More than 125 years old, the Hong Kong Zoological and Botanical Gardens were established in 1871. First opened as only a botanical garden, the zoological garden portion of the title was added in 1975 due to the increase in emphasis on animal displays at the facility.
Though it’s certainly not the largest botanic garden in Asia, Hong Kong’s small garden is strewn with a huge variety of plants and trees, most from tropical and subtropical regions. Visitors can find species of native origin as well as more exotic botanical examples. You’ll see camellias, azalea, rhododendron, roses, and orchids, providing the garden with breathtaking colors. Trees include fig, palm, gum, Camel’s Foot, coral, and a variety of other unusual selections.
There’s also a fragrant herb garden located in the southern corner of the main garden area and an area that houses a unique shrub collection.

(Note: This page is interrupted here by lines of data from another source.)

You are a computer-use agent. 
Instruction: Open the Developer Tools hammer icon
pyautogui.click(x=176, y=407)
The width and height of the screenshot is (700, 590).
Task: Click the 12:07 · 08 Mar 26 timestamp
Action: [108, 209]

A greenhouse is home to 150 native and exotic species including orchids, ferns, bromeliads, climbers and houseplants.
Though animals were kept at the Hong Kong Botanical Gardens in its early days for entertainment purposes, it wasn’t until the last few decades of the 20th century that the facility began to recognize the need for concern about animal conservancy and captive breeding programs.
Today, the zoological garden has a mission: (a) To foster an understanding of and appreciation for all living things through education, conservation, research programs and exhibition; and (b) to develop appreciation for the interdependence of nature.
About half the zoological and botanical gardens is now dedicated to animal exhibits. The zoo is home to 500 birds, 70 mammals, and about 70 reptiles. Unique mammals include white-faced Saki, the Golden Agouti, Chinese porcupines, the Bornean orangutan, and the Emperor Tamarin. Reptile-lovers will enjoy a variety of turtles and a few snakes. Birds include flamingos, pheasants, cranes, and wood ducks.